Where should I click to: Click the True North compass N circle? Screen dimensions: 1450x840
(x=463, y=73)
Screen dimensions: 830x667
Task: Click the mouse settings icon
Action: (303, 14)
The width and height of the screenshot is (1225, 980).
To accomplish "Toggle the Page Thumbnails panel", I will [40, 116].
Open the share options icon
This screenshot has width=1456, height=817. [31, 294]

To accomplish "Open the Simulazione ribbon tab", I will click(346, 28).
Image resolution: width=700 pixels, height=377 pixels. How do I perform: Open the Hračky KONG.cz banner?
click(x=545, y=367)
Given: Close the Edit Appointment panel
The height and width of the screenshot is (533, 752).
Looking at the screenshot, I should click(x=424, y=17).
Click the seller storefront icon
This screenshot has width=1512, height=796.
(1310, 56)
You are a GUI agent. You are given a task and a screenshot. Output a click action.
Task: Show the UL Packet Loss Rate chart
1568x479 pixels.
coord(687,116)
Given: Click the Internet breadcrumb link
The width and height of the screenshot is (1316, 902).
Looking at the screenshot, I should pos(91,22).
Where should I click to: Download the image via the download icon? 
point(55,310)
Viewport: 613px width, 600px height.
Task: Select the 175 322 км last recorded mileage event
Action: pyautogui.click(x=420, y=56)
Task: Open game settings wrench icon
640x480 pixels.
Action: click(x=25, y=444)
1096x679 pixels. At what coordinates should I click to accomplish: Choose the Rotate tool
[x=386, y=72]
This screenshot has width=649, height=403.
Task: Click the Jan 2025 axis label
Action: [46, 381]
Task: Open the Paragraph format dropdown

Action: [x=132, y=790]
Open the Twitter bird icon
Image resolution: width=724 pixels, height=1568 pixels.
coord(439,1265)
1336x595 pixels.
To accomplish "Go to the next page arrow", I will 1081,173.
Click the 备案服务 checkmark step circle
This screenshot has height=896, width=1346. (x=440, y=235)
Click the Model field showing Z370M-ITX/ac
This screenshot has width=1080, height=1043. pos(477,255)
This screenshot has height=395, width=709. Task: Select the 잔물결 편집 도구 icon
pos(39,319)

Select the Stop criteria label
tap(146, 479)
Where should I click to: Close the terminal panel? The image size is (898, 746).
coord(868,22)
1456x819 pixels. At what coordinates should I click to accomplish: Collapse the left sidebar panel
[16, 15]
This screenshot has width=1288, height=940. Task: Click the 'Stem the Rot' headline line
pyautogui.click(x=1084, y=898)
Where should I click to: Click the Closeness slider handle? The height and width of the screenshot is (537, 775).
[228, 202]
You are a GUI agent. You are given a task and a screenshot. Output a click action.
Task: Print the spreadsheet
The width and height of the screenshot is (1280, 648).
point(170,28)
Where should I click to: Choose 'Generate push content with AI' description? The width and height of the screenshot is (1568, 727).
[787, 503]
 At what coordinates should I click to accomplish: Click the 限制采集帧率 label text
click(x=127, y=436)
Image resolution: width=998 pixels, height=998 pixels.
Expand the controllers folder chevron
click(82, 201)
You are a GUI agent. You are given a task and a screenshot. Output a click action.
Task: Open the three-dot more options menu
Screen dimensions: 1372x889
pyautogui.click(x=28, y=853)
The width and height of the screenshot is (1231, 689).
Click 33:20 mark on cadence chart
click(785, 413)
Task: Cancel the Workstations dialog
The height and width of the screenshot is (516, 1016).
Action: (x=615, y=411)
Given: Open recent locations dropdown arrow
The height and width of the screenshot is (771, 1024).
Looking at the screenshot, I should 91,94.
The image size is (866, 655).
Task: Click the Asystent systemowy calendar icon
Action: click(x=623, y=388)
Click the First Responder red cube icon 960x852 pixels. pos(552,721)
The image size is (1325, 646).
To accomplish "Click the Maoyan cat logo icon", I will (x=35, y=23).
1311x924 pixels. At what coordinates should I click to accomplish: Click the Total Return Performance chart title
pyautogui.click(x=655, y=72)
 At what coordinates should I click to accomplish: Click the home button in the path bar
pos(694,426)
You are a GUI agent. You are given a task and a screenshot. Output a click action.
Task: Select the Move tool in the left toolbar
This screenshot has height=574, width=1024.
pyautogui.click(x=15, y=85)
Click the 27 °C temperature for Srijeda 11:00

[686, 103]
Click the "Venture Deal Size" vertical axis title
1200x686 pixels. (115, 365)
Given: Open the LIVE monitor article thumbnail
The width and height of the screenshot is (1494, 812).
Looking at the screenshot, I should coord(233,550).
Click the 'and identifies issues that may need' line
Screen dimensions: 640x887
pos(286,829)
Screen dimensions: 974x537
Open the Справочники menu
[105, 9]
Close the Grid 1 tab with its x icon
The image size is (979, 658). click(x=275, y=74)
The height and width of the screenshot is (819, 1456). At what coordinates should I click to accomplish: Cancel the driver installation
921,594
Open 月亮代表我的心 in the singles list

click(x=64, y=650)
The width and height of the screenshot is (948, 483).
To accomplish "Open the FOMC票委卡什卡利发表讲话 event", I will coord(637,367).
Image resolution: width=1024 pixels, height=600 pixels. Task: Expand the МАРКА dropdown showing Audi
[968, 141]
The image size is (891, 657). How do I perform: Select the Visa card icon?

○ ○ ○ ○ ○ ○ ○

Directions >> Quote the listing from its first line down to and including the line containing "click(x=545, y=367)".

Output below >>
Where should I click to: Click the True North compass N circle? Screen dimensions: 1450x840
(x=463, y=73)
Screen dimensions: 830x667
Task: Click the mouse settings icon
Action: (303, 14)
The width and height of the screenshot is (1225, 980).
To accomplish "Toggle the Page Thumbnails panel", I will [40, 116].
Open the share options icon
This screenshot has width=1456, height=817. [31, 294]

To accomplish "Open the Simulazione ribbon tab", I will click(346, 28).
Image resolution: width=700 pixels, height=377 pixels. How do I perform: Open the Hračky KONG.cz banner?
click(x=545, y=367)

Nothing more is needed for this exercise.